Newton makes a distinction between pseudo-work versus real work.

He defines pseudo-work as spending long hours studying with a minimal amount of intensity. Meanwhile, he defines real work as spending a few hours working with fierce intensity.

For instance, working 10 hours at an intensity of three on a scale of 1 to 10 is pseudo-work. But working only three hours as an intensity of 10 on a scale of 1 to 10 is real work.

The way to achieve real work is by

  • Eliminating procrastination
  • Starting work early when you are fresh, rather than late in the evening when you’re tired.
  • Working alone and in isolation, rather than in a busy environment.
  • Working for no more than an hour at a time, and then taking a five to ten minute break.

2. Active Learning vs. Passive Learning.

Newton is also an advocate of active learning.

After you have learned something, make a list of questions and then try to answer them.

It’s not enough just to read material, you have to rehearse it. Without rehearsal you have weak comprehension. You will also have difficulty recalling the information.

He warns about the fluency illusion. This is the belief that you understand something after you have read it. Over time, you forget the main points and cannot recall well.

3. Distributed Learning vs. Marathon Sessions

He’s also an advocate of distributed learning.  What this means is that you space out your learning over days, weeks and months. Instead of trying to absorb all the material in a few marathon sessions, he spread out the learning.

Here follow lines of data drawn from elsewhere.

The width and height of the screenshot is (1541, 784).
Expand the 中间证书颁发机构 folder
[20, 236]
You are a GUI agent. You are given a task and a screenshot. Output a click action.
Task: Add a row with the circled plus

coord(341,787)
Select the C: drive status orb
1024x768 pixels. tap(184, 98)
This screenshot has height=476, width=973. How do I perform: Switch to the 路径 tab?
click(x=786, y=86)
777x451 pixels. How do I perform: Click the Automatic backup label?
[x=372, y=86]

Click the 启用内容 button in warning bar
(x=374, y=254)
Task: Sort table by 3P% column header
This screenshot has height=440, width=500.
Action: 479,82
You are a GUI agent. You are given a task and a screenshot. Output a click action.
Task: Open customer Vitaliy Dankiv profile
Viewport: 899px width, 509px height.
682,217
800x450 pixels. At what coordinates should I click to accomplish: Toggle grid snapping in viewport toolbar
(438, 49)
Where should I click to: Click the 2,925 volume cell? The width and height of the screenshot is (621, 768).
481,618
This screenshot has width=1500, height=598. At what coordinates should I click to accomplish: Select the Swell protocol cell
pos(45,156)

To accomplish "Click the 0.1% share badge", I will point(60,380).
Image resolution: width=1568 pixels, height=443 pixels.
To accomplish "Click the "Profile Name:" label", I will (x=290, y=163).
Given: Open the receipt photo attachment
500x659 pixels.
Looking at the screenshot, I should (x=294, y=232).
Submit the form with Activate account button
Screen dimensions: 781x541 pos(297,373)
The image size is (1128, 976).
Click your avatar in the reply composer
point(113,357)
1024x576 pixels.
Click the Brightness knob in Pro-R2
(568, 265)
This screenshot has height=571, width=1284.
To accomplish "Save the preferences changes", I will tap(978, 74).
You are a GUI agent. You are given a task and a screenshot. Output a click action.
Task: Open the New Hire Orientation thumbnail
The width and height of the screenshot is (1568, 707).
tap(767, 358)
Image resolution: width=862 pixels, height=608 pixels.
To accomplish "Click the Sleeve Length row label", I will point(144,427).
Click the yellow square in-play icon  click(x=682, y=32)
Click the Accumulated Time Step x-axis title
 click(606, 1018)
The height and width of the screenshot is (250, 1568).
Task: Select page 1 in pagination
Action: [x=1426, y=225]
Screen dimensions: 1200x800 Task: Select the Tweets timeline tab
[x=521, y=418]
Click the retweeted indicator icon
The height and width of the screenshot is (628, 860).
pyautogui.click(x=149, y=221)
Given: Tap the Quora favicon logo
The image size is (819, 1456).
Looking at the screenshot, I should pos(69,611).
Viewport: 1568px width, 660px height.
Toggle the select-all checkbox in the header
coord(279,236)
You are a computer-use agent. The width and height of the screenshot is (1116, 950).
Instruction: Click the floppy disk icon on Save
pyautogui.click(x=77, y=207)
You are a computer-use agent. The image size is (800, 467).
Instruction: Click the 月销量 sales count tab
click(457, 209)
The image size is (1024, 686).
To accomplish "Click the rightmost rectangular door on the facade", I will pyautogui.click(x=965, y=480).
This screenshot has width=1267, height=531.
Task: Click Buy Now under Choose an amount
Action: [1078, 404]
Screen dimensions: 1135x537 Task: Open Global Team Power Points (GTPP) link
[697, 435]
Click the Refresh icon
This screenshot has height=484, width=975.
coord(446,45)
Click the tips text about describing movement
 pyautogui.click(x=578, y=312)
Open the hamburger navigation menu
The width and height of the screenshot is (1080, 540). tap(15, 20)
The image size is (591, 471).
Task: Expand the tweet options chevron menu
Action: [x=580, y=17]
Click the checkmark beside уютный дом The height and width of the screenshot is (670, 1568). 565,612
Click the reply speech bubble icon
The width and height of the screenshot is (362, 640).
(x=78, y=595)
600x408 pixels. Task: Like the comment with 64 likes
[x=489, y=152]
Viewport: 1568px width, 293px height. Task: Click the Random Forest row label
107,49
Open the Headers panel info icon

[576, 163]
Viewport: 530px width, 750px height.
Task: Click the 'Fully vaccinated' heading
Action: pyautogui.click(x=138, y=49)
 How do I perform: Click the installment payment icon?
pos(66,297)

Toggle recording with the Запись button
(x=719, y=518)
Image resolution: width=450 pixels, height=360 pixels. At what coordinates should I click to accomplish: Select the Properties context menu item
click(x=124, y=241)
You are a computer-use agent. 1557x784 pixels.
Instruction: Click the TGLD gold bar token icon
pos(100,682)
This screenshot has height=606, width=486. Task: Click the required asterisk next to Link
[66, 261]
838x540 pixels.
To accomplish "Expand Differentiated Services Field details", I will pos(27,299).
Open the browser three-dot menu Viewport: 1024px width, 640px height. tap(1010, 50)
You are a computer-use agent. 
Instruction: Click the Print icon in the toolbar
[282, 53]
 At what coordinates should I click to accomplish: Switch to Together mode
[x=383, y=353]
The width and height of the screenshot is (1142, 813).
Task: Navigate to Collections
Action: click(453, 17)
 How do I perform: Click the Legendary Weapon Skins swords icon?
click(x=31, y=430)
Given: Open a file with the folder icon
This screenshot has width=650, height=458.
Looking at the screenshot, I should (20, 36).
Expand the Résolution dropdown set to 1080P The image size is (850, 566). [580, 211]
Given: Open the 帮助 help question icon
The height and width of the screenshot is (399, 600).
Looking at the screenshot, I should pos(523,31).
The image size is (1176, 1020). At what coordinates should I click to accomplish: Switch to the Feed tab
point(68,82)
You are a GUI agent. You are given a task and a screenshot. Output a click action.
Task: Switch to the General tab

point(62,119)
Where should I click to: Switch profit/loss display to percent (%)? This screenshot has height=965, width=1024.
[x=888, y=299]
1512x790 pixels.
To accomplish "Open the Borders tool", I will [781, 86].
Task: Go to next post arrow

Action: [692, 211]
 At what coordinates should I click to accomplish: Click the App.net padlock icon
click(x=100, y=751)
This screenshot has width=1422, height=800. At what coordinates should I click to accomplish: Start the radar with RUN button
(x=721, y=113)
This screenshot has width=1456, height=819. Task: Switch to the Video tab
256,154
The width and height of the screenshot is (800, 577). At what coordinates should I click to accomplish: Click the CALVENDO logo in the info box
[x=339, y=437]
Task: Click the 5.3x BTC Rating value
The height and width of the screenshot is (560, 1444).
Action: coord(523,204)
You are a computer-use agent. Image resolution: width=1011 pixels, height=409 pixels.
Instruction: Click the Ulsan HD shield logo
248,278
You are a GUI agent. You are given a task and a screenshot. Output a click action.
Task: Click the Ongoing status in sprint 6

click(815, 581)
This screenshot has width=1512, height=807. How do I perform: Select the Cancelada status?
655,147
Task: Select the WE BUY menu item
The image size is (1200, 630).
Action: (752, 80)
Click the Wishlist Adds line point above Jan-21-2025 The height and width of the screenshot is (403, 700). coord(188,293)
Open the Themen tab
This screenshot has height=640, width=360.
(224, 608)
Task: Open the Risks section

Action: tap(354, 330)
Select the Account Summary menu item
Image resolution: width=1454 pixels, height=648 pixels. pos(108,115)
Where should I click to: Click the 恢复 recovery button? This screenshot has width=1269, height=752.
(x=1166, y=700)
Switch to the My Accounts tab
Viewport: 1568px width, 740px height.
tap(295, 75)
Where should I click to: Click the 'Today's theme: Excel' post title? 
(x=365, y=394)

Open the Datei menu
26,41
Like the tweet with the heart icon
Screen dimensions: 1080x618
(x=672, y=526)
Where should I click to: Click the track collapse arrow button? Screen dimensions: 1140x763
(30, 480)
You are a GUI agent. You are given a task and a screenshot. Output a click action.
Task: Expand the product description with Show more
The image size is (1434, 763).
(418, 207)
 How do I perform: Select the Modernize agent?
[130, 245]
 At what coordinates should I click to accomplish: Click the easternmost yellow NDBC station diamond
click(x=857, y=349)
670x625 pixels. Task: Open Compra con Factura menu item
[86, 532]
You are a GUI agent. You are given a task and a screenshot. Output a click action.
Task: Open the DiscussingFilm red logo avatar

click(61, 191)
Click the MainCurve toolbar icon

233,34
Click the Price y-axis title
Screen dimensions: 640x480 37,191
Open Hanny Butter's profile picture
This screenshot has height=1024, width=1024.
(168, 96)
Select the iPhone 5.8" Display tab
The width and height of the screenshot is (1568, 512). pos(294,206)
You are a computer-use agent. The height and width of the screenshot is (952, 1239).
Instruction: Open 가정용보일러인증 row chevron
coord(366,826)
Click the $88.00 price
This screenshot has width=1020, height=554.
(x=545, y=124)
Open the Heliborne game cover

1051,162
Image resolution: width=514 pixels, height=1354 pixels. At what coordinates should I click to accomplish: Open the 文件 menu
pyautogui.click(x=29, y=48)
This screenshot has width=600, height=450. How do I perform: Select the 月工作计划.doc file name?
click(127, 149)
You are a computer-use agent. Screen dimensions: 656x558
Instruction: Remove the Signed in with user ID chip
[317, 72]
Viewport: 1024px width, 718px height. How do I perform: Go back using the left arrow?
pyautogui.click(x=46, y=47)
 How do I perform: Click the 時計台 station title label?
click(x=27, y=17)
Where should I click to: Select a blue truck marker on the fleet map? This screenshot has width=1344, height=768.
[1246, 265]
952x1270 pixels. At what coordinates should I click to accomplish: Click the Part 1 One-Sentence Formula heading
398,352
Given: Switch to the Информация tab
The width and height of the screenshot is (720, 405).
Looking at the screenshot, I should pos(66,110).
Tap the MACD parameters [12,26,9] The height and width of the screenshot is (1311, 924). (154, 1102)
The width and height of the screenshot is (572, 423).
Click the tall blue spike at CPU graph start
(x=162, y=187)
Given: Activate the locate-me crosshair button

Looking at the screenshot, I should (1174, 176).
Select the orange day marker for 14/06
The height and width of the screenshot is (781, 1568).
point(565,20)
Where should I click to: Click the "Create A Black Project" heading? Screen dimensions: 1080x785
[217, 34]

Grasping “The Joy of Work”

Have you noticed that those who work long and hard usually tend to prosper. Meanwhile, those who brag about taking it easy struggle to earn enough. It’s not as mysterious as it seems. It’s just the law of sowing and reaping.

Still, it’s difficult to work long and hard if you’re not doing work that suits your temperament. It’s difficult to work smart if you don’t care enough to study your field. And it’s difficult to add value to the world when you feel your work is unimportant.

Since you spend most of your life at work, why not leverage work to build out your life? This is the strategy that successful people use.

The way to experience a flow state and discover the joy of work is to become excellent at what you do.

The better you can do your work, the more value you will contribute.  Your career will unfold in the best possible way. Wealth, health, success, and all the abundance of a well-lived life will follow you like your shadow.